Hydesville Volunteer Company (formed in 1859) was an American posse or local militia that fought Indian raids against the settlers in the Bald Hills War.

== Background ==
Soon after the 1858–1859 Wintoon War was over, Indians began slaughtering cattle in the Yager Creek region. In May 1859, rancher James C. Ellison was killed while he was pursuing some of the Indians who had taken his cattle. Regular army troops from Fort Humboldt were in the field, but the locals felt they were of no help in defending them.

== History ==
Fed up with the failure of the Army and the State to protect them, the surrounding ranchers and citizens of Hydesville, California organized a volunteer company of 25 men May 28, 1859 to retaliate against the Indians. Bledsoe called it the "Hydesville Volunteer Company", although it had no formal name. This volunteer company was financed by the citizens of Hydesville.

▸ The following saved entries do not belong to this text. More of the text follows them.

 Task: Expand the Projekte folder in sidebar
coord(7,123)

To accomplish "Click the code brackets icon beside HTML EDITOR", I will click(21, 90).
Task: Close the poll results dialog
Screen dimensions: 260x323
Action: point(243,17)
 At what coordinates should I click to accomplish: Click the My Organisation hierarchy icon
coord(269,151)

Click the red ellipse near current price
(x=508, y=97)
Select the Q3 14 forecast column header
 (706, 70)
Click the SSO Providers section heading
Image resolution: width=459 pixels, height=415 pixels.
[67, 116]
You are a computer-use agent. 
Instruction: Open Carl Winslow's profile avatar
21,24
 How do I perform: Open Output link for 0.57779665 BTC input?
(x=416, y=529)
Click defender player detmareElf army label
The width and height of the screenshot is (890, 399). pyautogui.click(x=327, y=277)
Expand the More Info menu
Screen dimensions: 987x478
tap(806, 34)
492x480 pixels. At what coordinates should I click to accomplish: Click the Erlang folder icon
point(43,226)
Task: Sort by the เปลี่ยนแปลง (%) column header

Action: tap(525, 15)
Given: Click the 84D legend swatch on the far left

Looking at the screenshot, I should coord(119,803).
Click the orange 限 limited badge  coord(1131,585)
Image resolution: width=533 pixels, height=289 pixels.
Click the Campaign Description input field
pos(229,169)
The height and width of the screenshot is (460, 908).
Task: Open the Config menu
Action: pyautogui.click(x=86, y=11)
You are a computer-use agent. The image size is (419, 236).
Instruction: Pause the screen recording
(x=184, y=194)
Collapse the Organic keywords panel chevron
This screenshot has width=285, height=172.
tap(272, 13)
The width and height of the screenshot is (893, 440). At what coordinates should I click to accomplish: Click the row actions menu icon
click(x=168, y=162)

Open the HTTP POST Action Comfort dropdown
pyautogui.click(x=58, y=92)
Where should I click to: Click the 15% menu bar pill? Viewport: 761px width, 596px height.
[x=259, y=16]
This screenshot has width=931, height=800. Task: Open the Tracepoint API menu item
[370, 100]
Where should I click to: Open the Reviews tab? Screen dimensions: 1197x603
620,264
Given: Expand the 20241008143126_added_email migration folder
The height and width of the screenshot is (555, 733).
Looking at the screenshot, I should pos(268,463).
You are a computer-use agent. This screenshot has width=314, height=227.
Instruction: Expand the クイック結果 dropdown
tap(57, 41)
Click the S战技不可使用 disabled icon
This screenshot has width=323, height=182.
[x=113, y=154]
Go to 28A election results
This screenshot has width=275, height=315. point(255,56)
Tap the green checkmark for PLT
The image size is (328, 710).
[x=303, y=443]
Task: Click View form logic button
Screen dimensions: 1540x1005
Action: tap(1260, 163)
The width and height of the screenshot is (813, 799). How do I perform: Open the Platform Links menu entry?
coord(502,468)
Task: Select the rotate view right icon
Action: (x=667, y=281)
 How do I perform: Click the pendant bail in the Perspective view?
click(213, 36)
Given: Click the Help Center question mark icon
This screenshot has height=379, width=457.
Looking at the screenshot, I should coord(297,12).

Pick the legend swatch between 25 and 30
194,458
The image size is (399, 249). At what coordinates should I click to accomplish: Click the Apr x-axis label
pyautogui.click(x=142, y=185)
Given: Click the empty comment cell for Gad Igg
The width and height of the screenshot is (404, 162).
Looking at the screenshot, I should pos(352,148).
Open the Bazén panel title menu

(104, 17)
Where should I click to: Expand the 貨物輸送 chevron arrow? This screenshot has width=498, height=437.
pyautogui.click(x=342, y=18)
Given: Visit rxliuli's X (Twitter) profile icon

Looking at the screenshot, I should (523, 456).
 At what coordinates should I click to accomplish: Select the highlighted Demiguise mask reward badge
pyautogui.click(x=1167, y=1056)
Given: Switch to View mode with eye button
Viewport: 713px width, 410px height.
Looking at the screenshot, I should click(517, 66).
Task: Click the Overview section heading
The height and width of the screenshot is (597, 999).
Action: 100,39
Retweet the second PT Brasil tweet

The company elected Abram Lyle, Captain; H. J. Davis, 1st Lieutenant; Eli Davis, 2nd Lieutenant; J. H. Morrison, Commissary & Quartermaster. They separated this command into two divisions, one to patrol the Mad River, the other to patrol North Fork Yager Creek.

On June 11, the Weekly Humboldt Times reported the Volunteers had ransacked a number of Indian ranches, killing some of them.

A December 17, 1859 "Letter from Hydesville" in the Weekly Humboldt Times, complained that the writer wants a volunteer company under state authority to “suppress Indians” because citizens of Hydesville have been “taxed” $600–700 so far to support the Volunteer Company. Nevertheless, the volunteer companies continued to operate over the winter, the citizens believing that they would be paid back for their expenses.

In January, the Hydesville Volunteers, unable to continue in the field at their own expense, were disbanded and dispersed to their homes, leaving no check to the advance of the Indians. On North Yager Creek a number of settlers banded together for mutual protection, but were powerless to assist their neighbors.

After the Hydesville volunteers were disbanded the local citizens acted to replace them, formally organizing a state militia company, that would be called the Humboldt Volunteers.